All of these additions look great and feel wonderful in the beginning, but quickly problems start to set in. Like the QB Vision Control feature I mentioned previously, the new physics system in NHL 11
is turned on too high. While it certainly shows off how much of a spectacle the game of hockey can be from time-to-time, it does it too frequently and violently. Not violently in the sense that I became shocked and appalled but violently in the sense that, in one game,
on default settings, this new feature yielded about seven game-ending injuries.
Hits are so brutal and "realistic" that the character models can't seem to keep up with the system, forcing players to swap out their favorite skaters. There are
injuries in hockey and it's nothing new to the EA Sports franchise, but this isn't Mutant League Football.

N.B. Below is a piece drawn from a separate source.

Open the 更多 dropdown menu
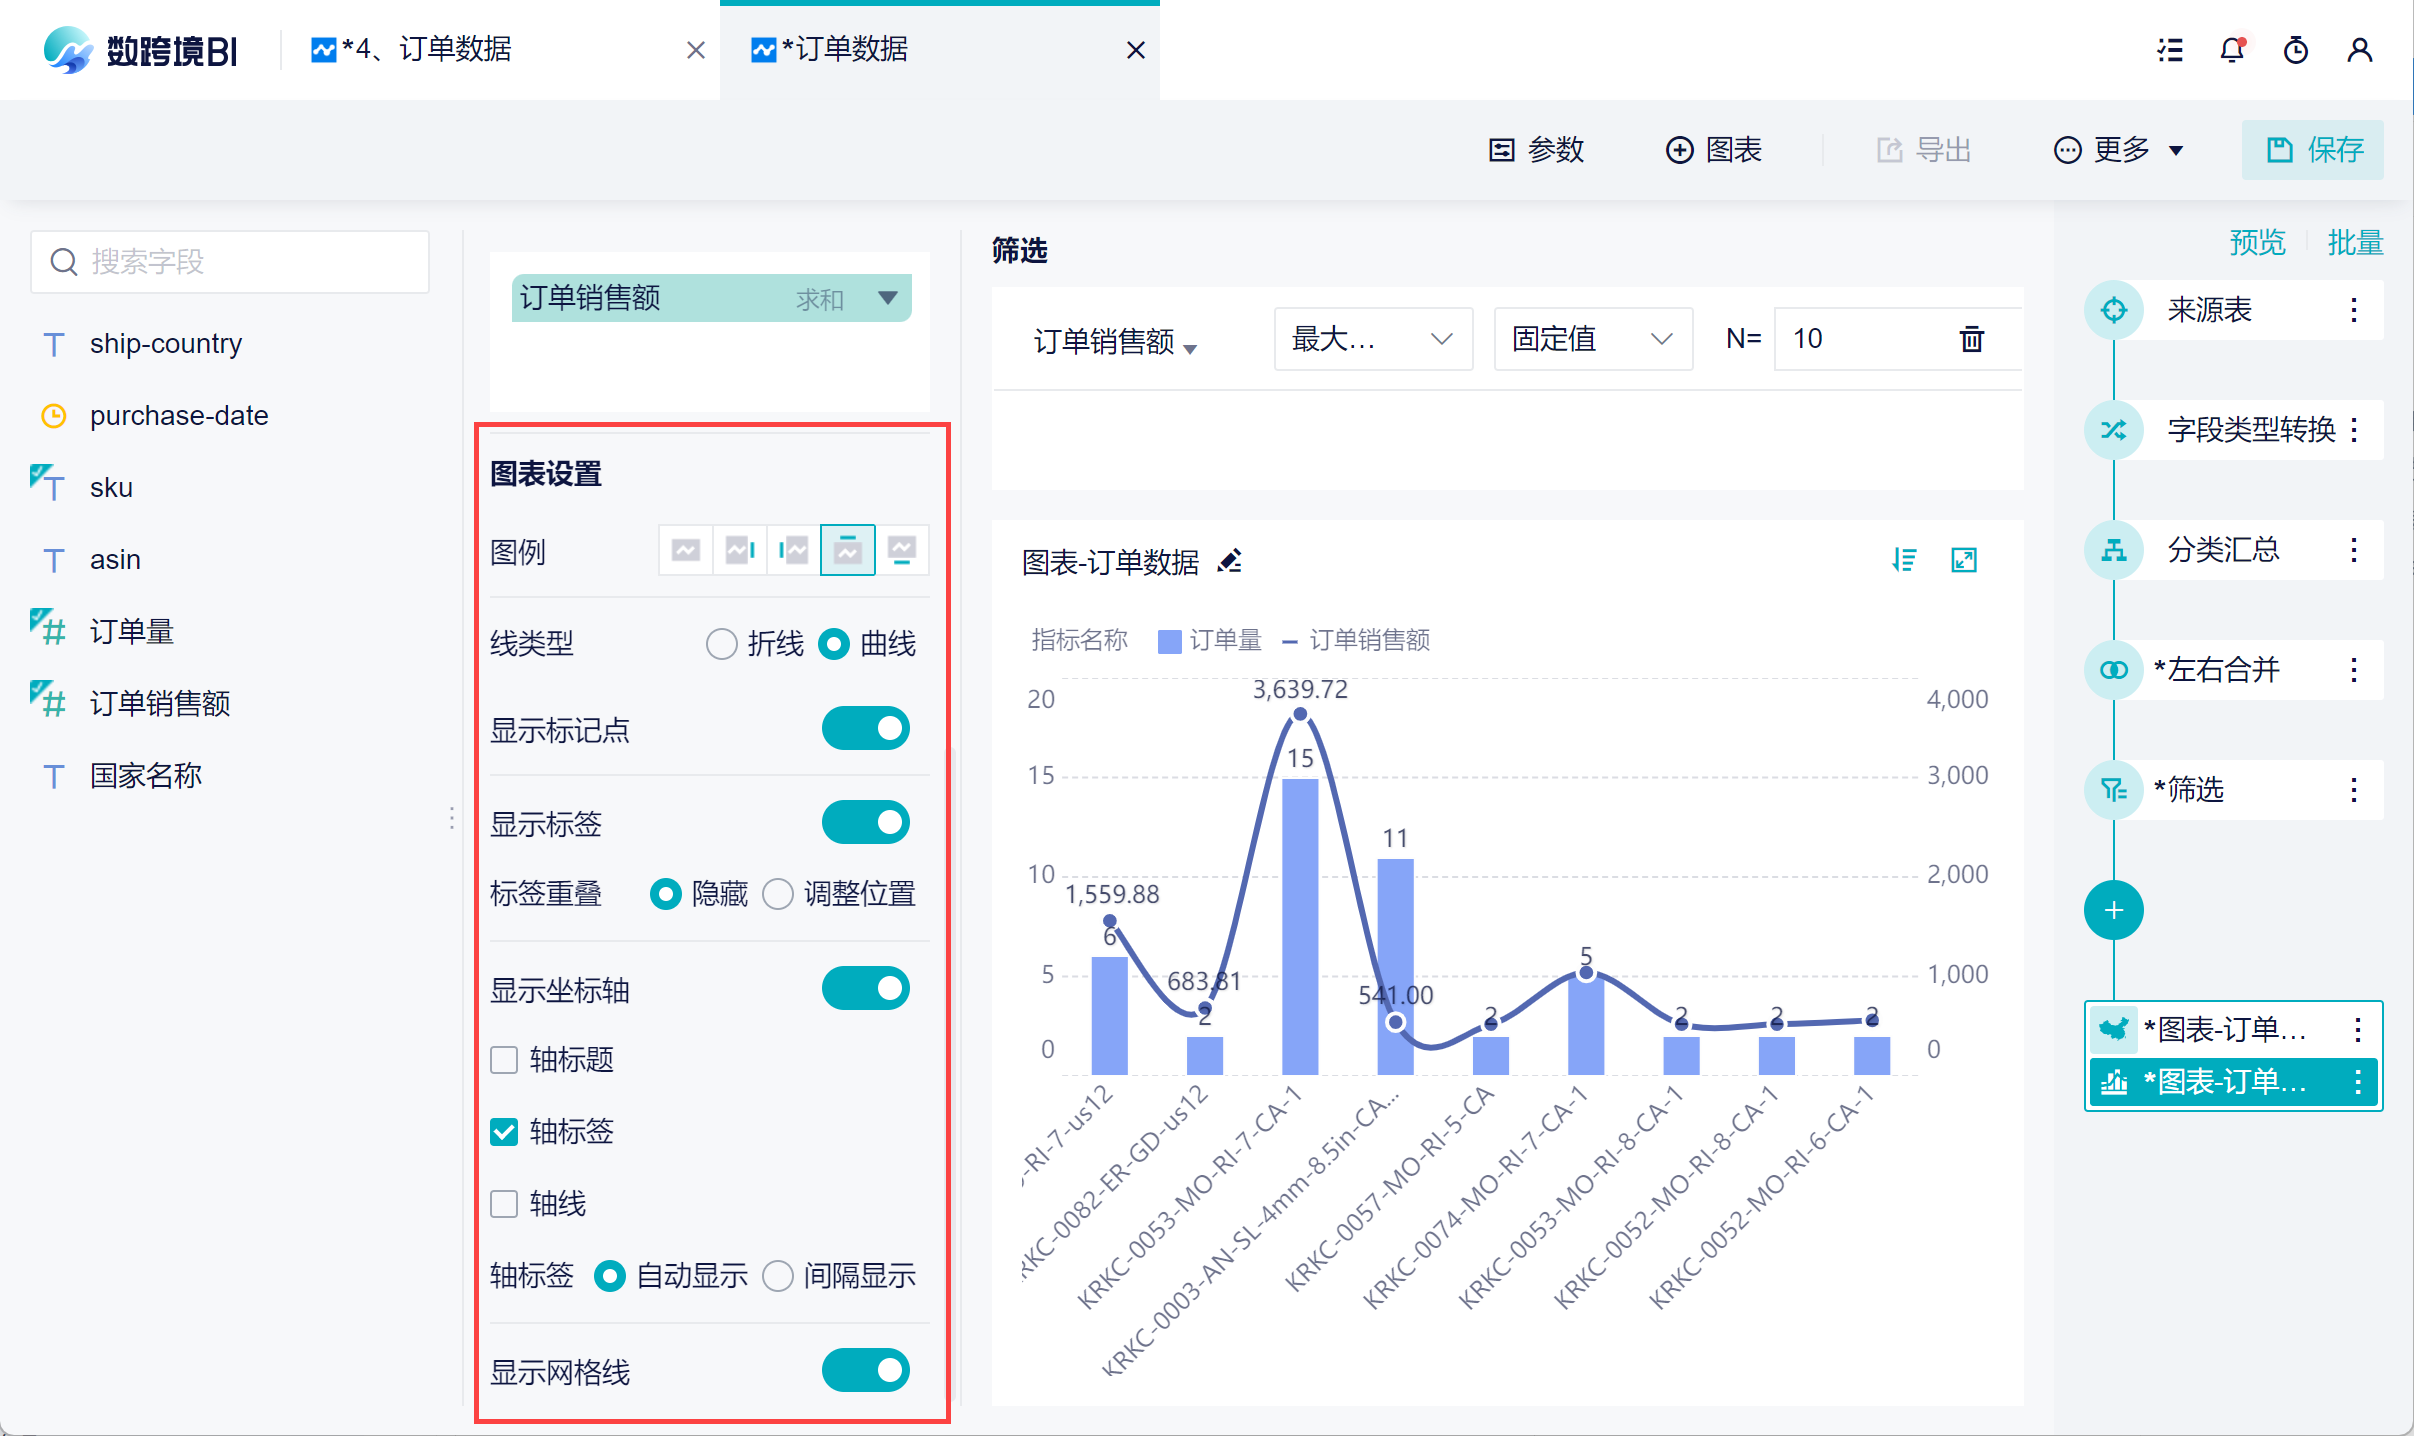(2119, 150)
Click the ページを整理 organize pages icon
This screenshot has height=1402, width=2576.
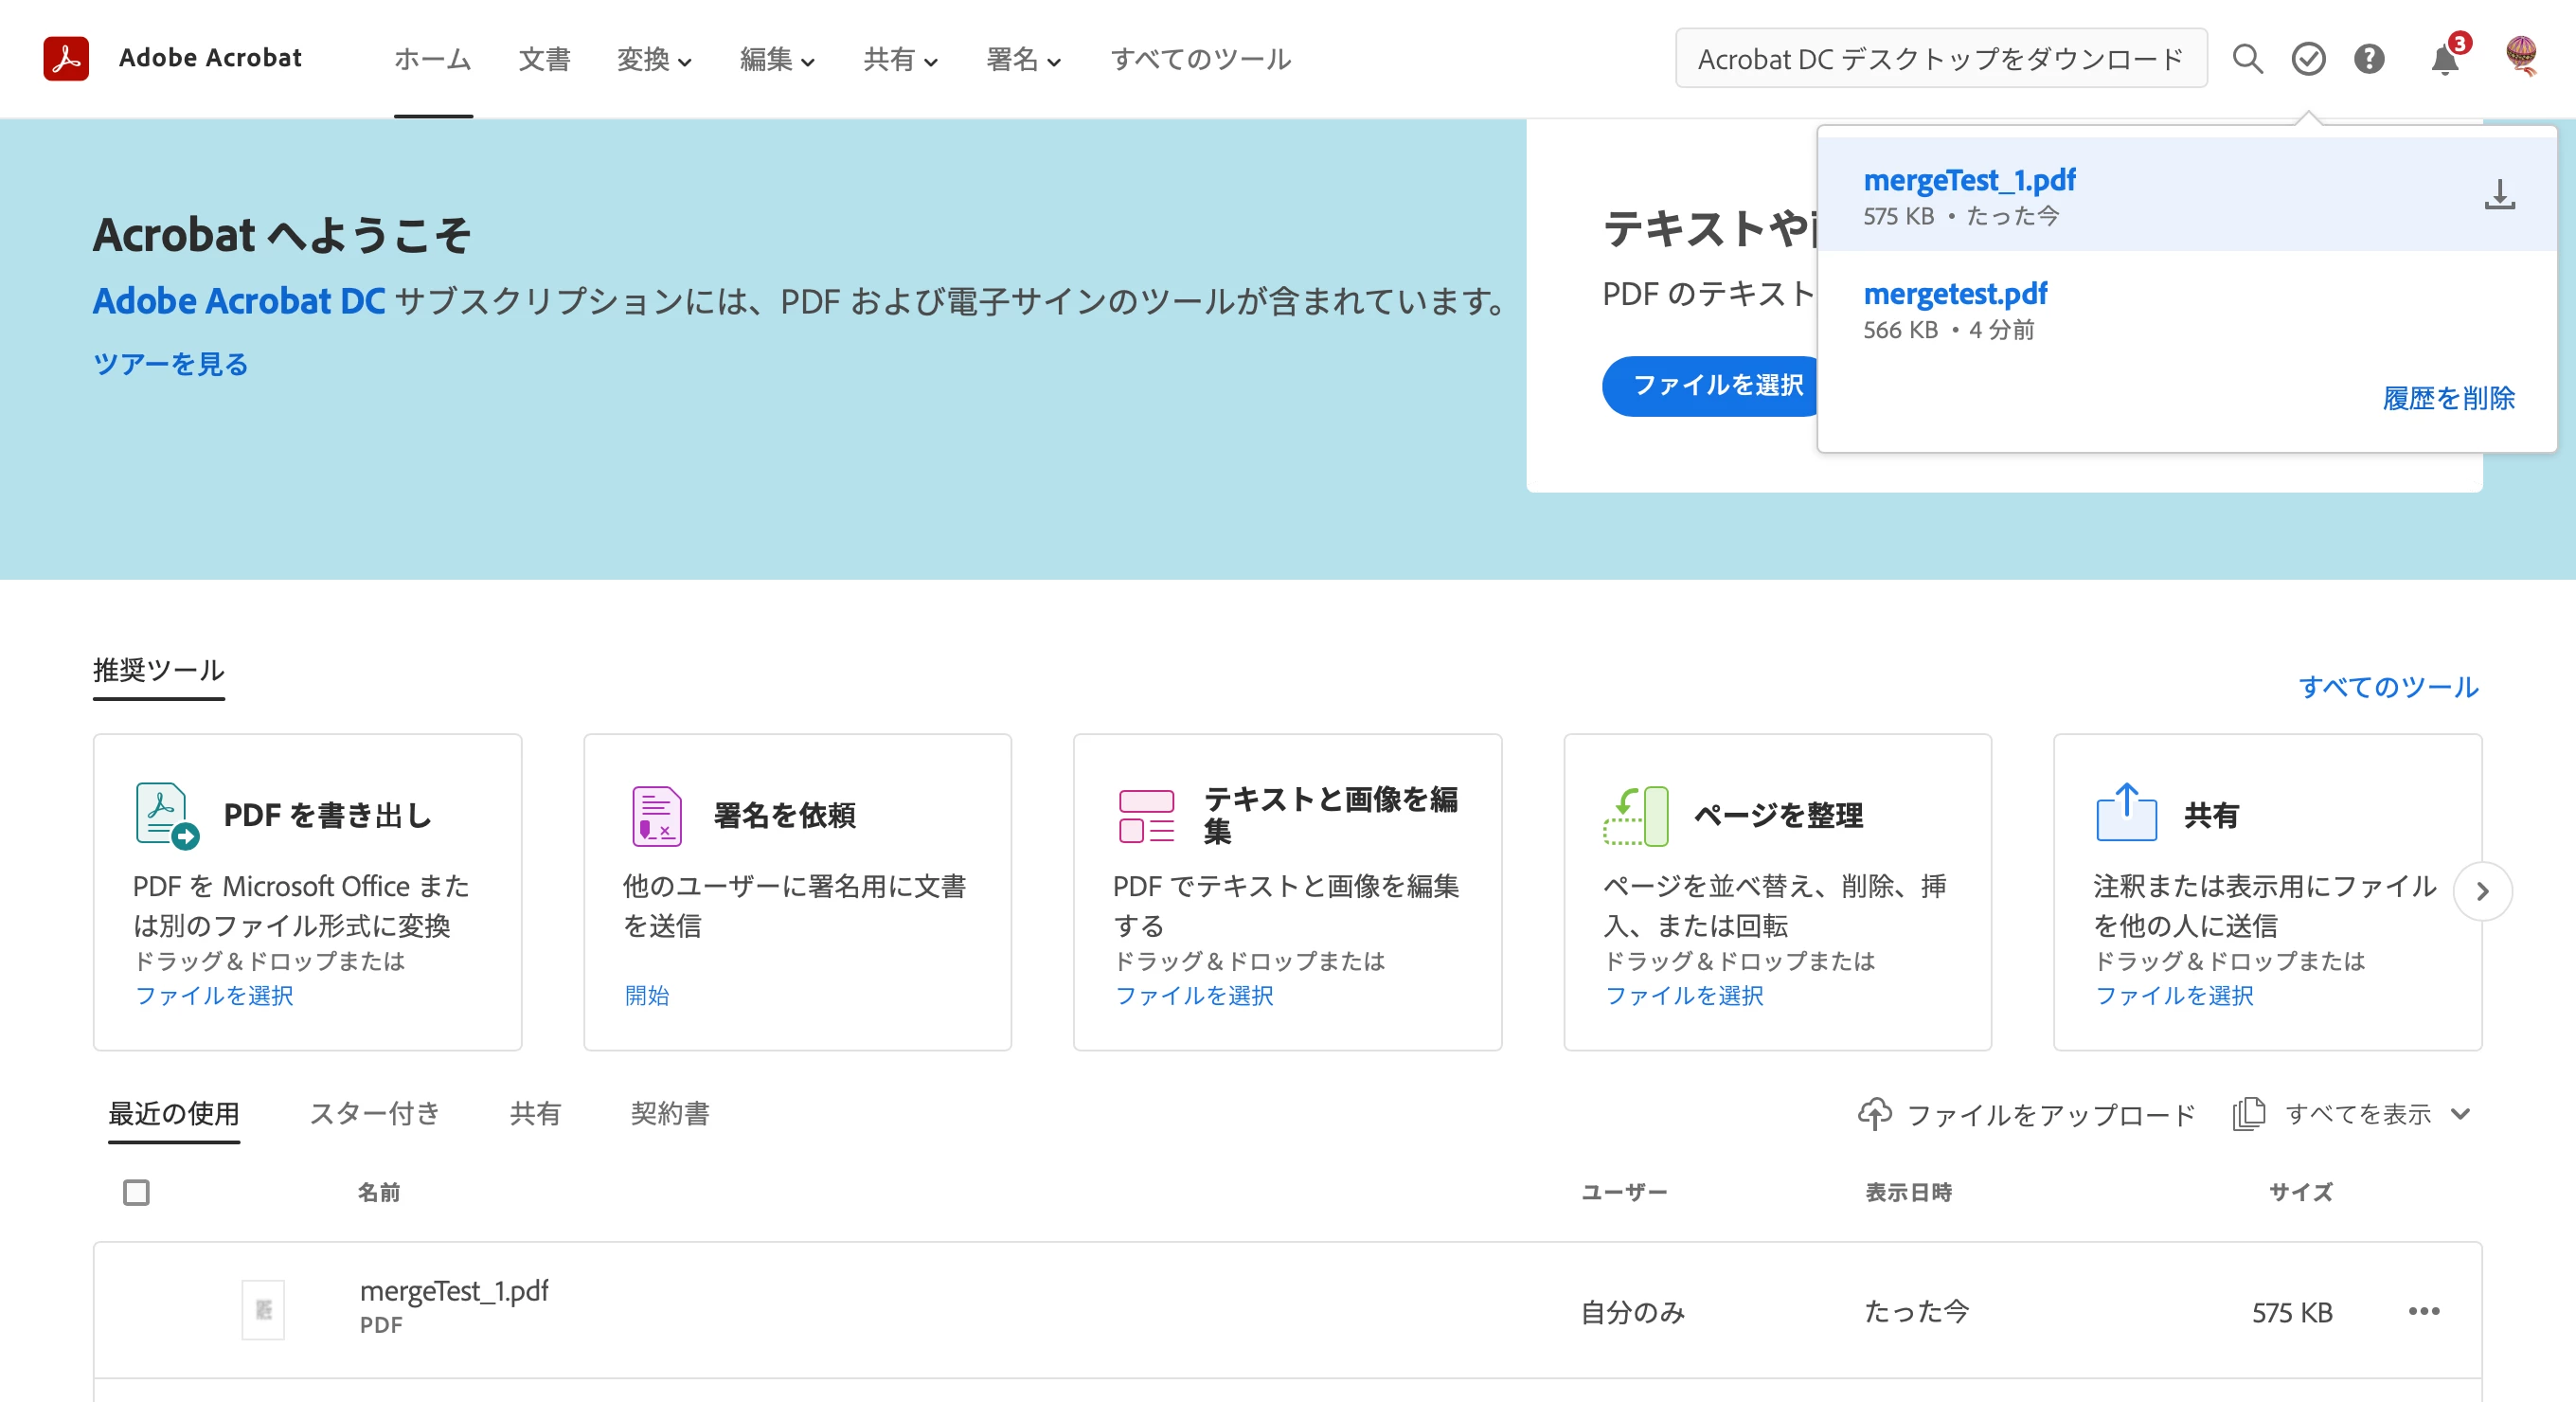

Where the physics do shine is in some of the new animations and moves players can do. Players can send skaters flying with devastating hip checks, pass or shoot from their knees and pull off dekes that look and feel like they belong in a simulation sports title. The good news for fans worried about the new physics system is that the online mode will not be compromised. The new system is drastically turned down by default for online play but offline modes do have the physics set higher to "show off" what the system can do.
Hopefully EA Canada finds a good balance when the game ships later this year. The last thing anyone wants is the best simulation sports game of 2009 to turn into the best arcade brawler of 2010.